Bipartisan Bill Proposes to Ban Legislators from Trading Stocks in Public Companies

Bipartisan Bill Proposes to Ban Legislators from Trading Stocks in Public Companies


A new bill banning legislators from trading stocks in public companies to keep them from profiting from insider knowledge is gaining bipartisan support.

The bill, proposed by Sens. Jon Ossoff (D-Ga.) and Mark Kelly (D-Ariz.), is gaining bipartisan steam as Abigail Spanberger (D-Va.) and Texas Republican Chip Roy have thrown their support behind the bill, according to NBC News. The bill would require lawmakers as well as their immediate family to put any stocks they own into a blind trust eliminating any conflicts of interest.

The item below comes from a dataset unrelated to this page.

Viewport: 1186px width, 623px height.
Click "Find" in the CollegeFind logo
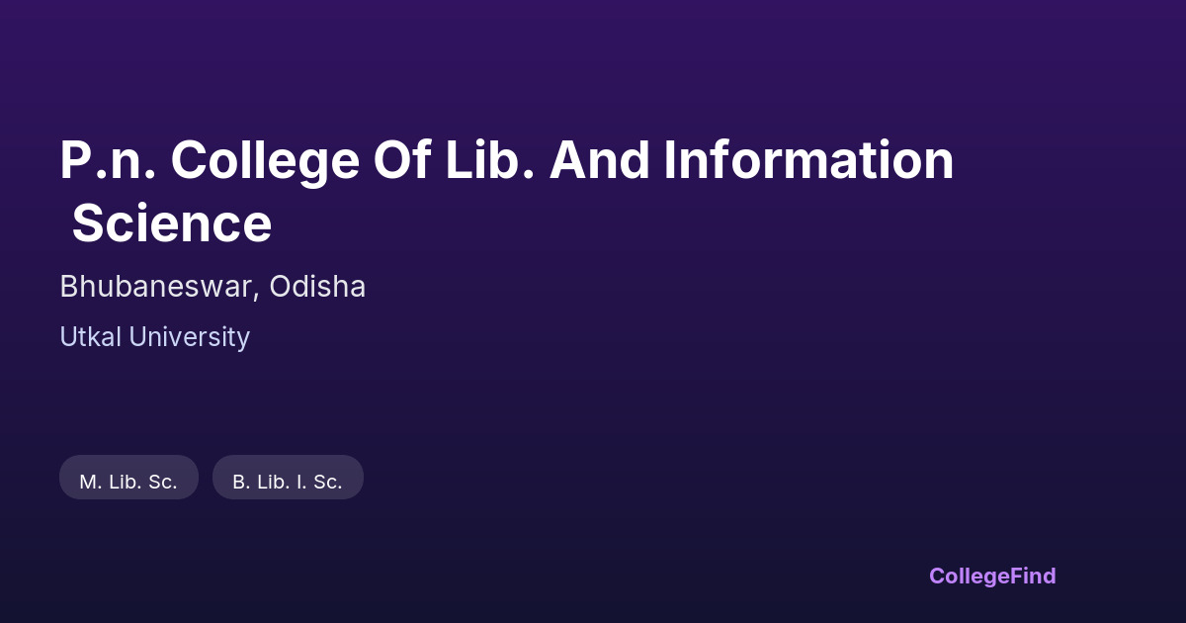(1032, 576)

“When we’re going to briefings about issues that might be percolating in the world or when we’re voting on legislation that could potentially move markets, it just seems inappropriate to me that we currently have the ability to be able to buy or sell stocks that may or may not be associated with those decisions,” Spanberger told NBC.

Spanberger introduced a similar bill last year, the Trust In Congress Act, which Roy cosponsored. Congress has tried to rein in stock trading by politicians with the Stock Act. However, the early days of the COVID-19 pandemic showed just how advantageous it is for lawmakers to use information they receive to trade stocks.

According to Business Insider, 55 members of Congress, including Kelly, Texas Republican Dan Crenshaw and former Georgia Sen. Kelly Loeffler violated the Stock Act, trading stock after closed-door briefings on the pandemic and the economic ramifications, including the skyrocketing unemployment and the significant number of daily deaths. The penalty for violating the Stock Act is a $200 fine.

Not all lawmakers support limits on the trading activities of lawmakers, includind Speaker of the House Nancy Pelosi, whose husband Paul Pelosi holds tens of millions of dollars worth of stocks and options.

“We are a free market economy. They should be able to participate in that,” Pelosi said late last year.

The issue has become a significant talking point on the midterm campaign trail in Pennsylvania and Arizona for both Democrats and Republicans.